Work request →
All lines below containing the string "agent" are to be copied.

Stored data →
--*--

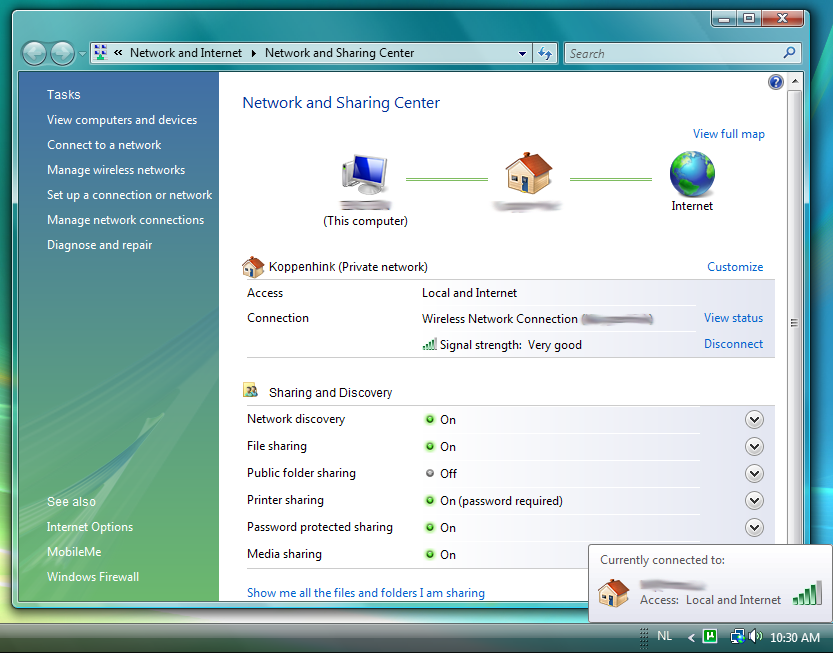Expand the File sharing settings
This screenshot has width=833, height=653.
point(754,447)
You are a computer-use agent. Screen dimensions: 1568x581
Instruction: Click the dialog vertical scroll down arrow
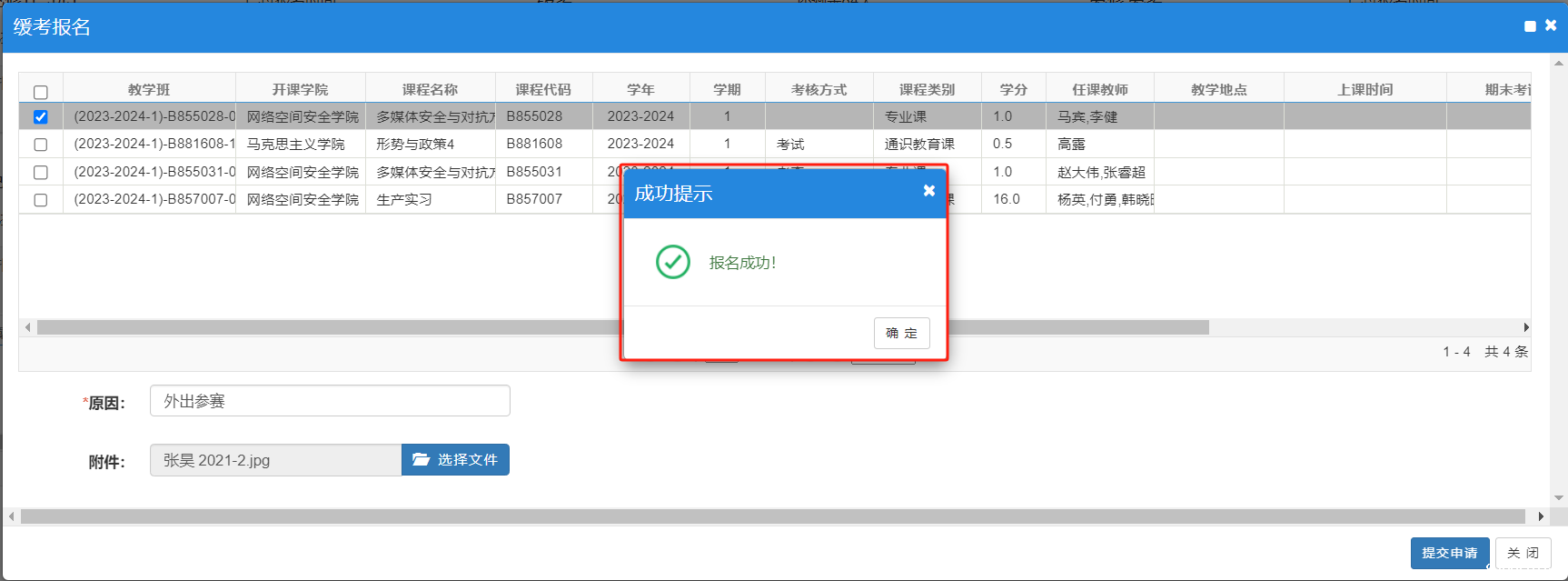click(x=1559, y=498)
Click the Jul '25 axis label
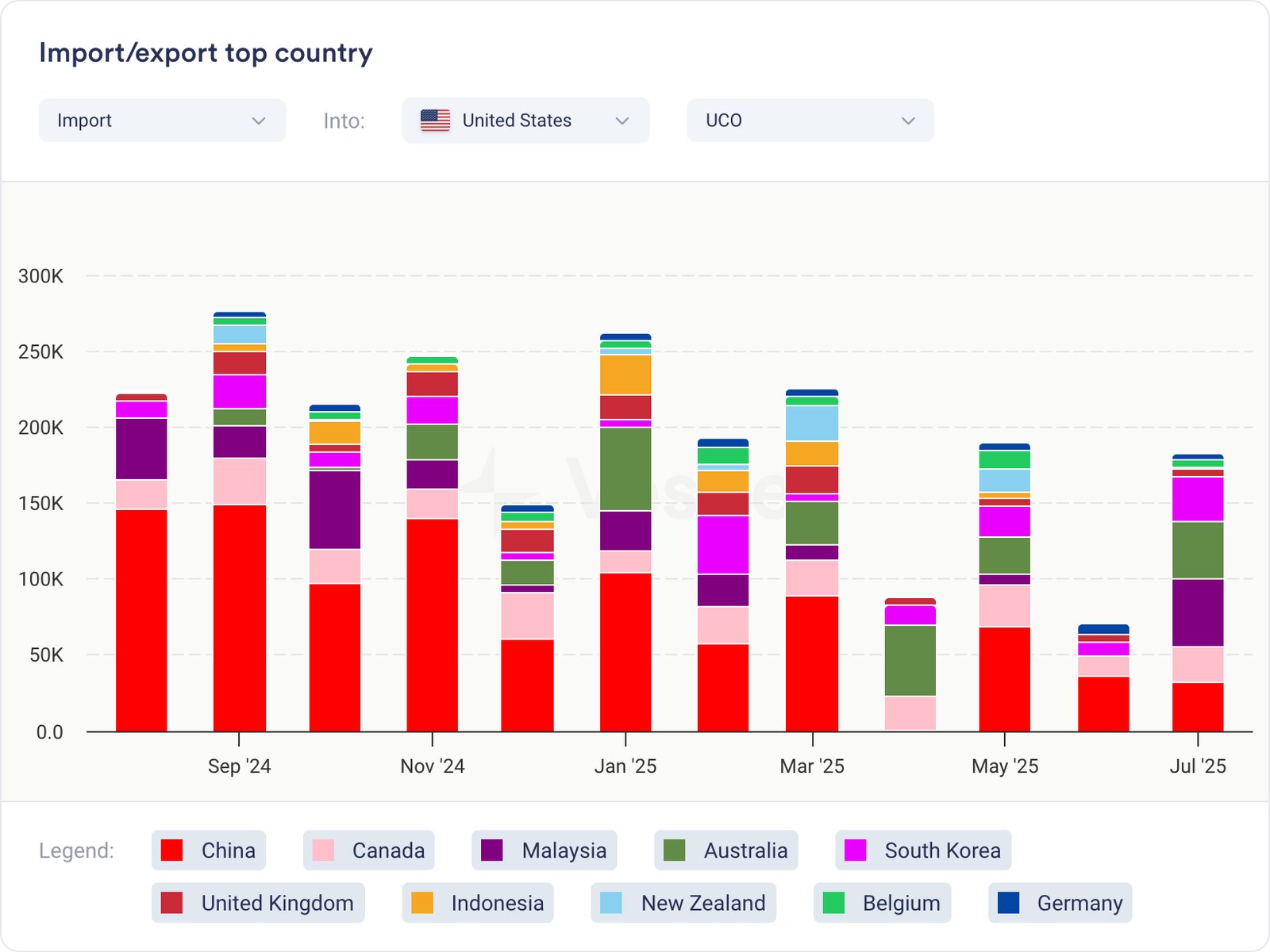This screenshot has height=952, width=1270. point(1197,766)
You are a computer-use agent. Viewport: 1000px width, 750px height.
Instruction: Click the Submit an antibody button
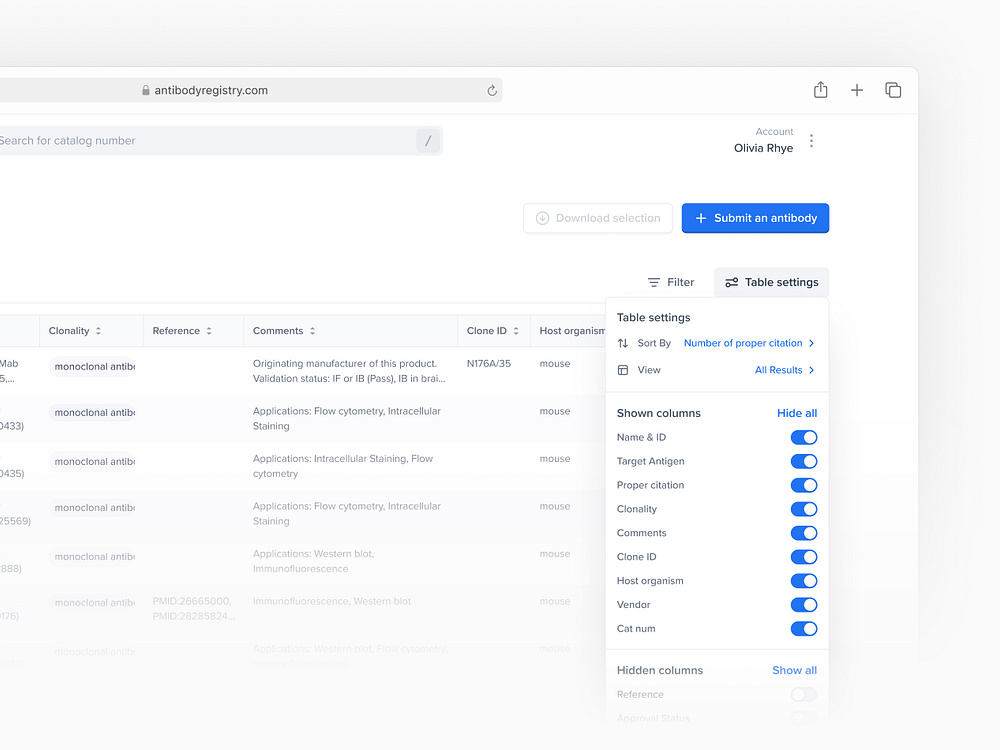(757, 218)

--*--

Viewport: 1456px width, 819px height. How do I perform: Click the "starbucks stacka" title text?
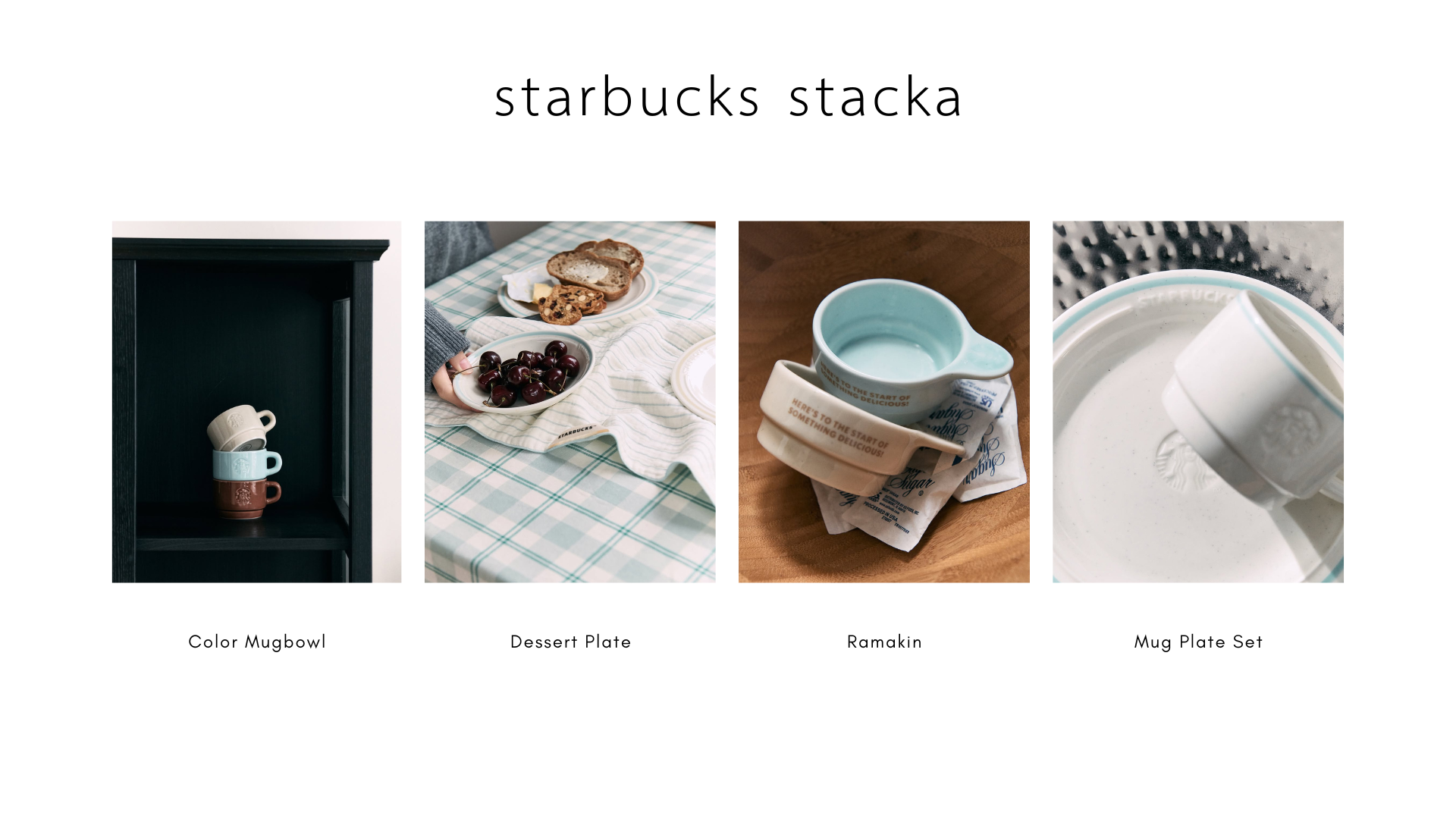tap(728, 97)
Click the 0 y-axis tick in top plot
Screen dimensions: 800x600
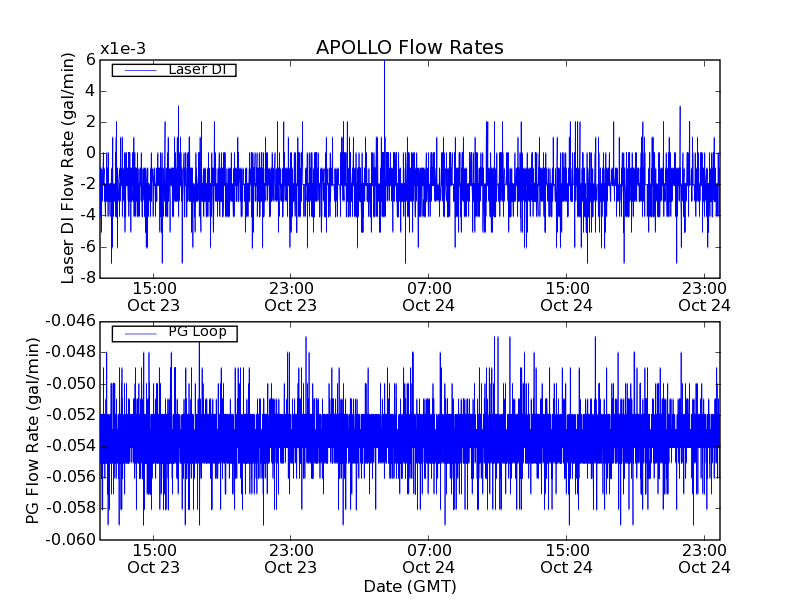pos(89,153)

--*--

Solution to this exercise →
You are a computer-use agent. Screen dimensions: 1568x581
You are a computer-use agent. Viewport: 1000px width, 750px height.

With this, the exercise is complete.